> [Excerpted passage]:
----

Speaking of colors, what is with it Jimmy's hair? Why is it almost never ginger in the movies the way it always is on the page? I mean, Lois and Clark never go blond, do they? So why does Jimmy so often have nondescript brownish hair on screen? Or at least that's what I was thinking this time, until that scene near the end, when they all run up to the roof of the Planet building so Lois can fly them away in Mr Terrific's ship (Don't ask...) and the sun hits Jimmy's hair and you can clearly see the auburn tint. So he is a redhead after all!

Jimmy doesn't have a big role but he still manages to give a really good impression of the kind of bumptious, chance-taking personality that got him his own comic all those years. He sees trouble and he runs straight at it. And in this case the trouble is Lex Luthor's girlfriend, Eve Teschmacher (A great call-back to the first run of movies.) who, impossibly and yet somehow inevitably, turns out to be seeing Jimmy on the side, something that would totally happen in Jimmy's comic, if nowhere else in the universe. 

Gunn appears to know these characters and their history so much better than most Hollywood people who've had the use of them in the past. They said he'd be a safe pair of hands and on this evidence, they were right.

Talking of Lex... this is probably the most evil version I've seen on screen. Usually he has at least one redeeming feature. Sometimes he's positively sympathetic. Not here. Here, he's a sociopathic, sadistic megalomanic with a very, very thin skin and absolutely no tolerance for personal criticism. Putting this Lex up there on screen is making a statement. He's code for... well, we all know what and who he's code for, I'm sure. When Krypto throws him around like a chew-toy at the end, I bet half the audience is cheering. I was laughing too hard or I would have been, too.

Obviously, Krypto is great. He steals every scene he's in. How much of it is dog acting and how much CGI is hard to say and also I could not care less. I just want more of his antics. Looking forward to much more Krypto in Supergirl. As she says in her cameo at the very end, he is her dog, after all. 

And finally, in what appears to have turned into a round-up of the characters rather than an actual review, there's The Justice Gang (Not their real name...) That was an unexpected pleasure, especially since it's three characters I either know little about or wish I didn't.

----

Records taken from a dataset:
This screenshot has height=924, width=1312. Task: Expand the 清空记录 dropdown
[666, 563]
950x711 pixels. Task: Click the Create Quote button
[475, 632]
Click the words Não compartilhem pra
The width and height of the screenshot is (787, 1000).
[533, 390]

----

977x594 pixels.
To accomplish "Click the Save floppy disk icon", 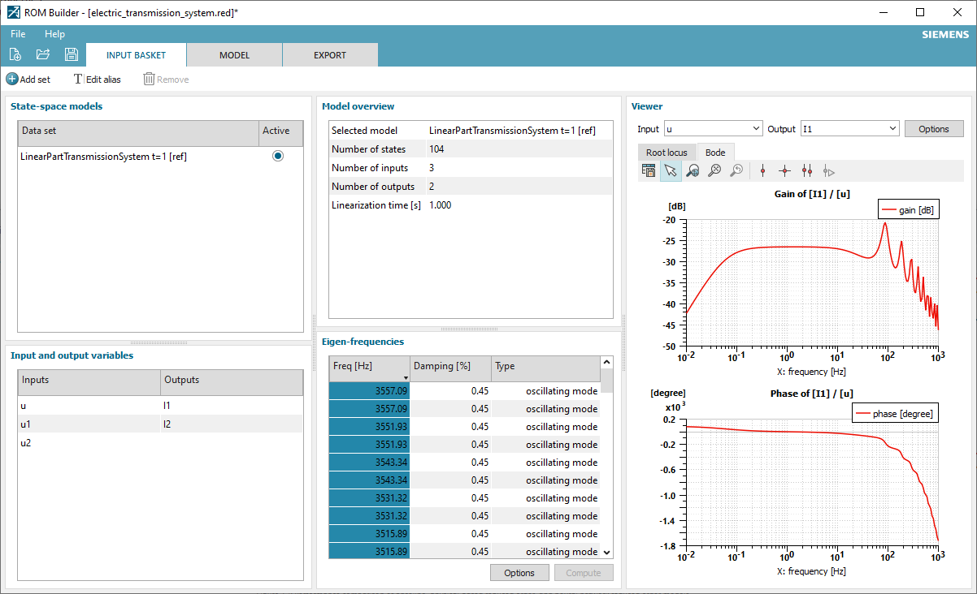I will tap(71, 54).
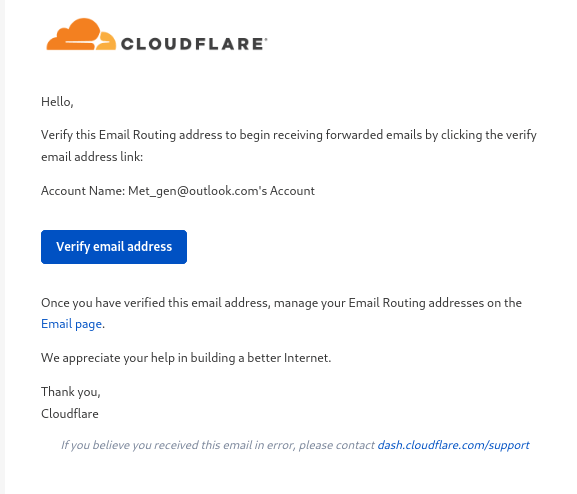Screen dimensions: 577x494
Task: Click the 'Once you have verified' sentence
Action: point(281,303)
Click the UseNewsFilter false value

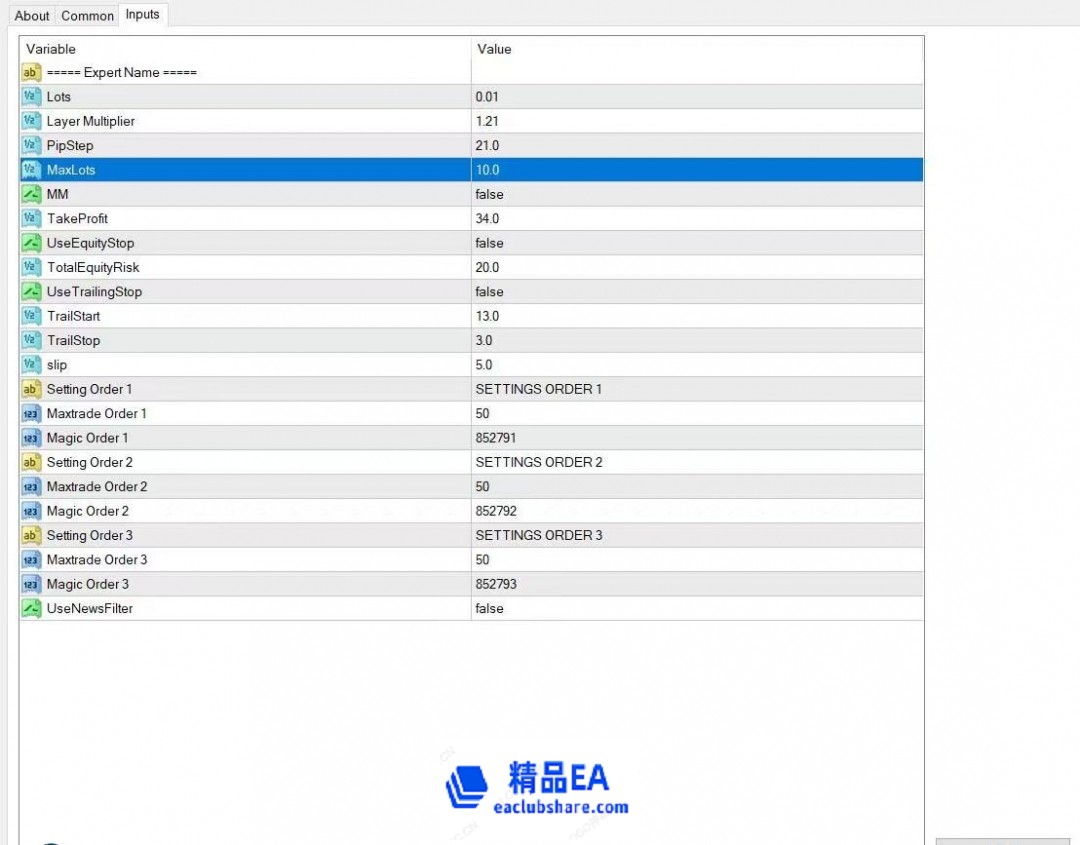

----

> [Activities]:
**a.** Answer these questions using the film review:
(i) What tint can be seen in Jimmy's hair when the sun hits it on the roof of the Planet building?
(ii) Whose girlfriend is Eve Teschmacher?
(iii) In which film does the writer hope to see much more of Krypto?
**b.** Carry the film review forward from its final sentence.

> [Exercise answers]:
**a.**
(i) An auburn tint.
(ii) Lex Luthor's.
(iii) Supergirl.

**b.**
Hawkgirl is severely underused but she really makes the most of her few scenes. Her deadpan tone and expression are devastatingly effective. The bit where she demonstrates just exactly how much not like Superman she is was sheer joy, even if I knew it was coming from the moment the fool she was carrying opened his mouth to taunt her.

Mr Terrific, a character I've barely even noticed in the comics, was so central to the plot he could have demanded co-star billing. Again, he was deadpan as hell and it worked beautifully. The movie as a whole does a great job of balancing action, pathos and humor, which I guess is James Gunn's super-power. I know it's not going to work for everyone but it's right on the money for me.

And finally, Guy Gardner. I would have said it was impossible to put a version of that character on screen that would both be true to the original but wouldn't alienate most  of the audience - but they did it. Just about. 

They have softened him up some. The movie Guy is a lot less stupid, arrogant and abrasive than the one in the comics I read. He comes across as blunt and abrupt, a bit like Batman probably would if he wasn't so keen on presenting as cool and mysterious although, unlike Batman, he does have a noticeable sense of humor, albeit not a very sophisticated one. On the plus side, this Guy did seem like he was at least competent and willing to compromise, two things no-one ever accused the Guy Gardner in the comics of being.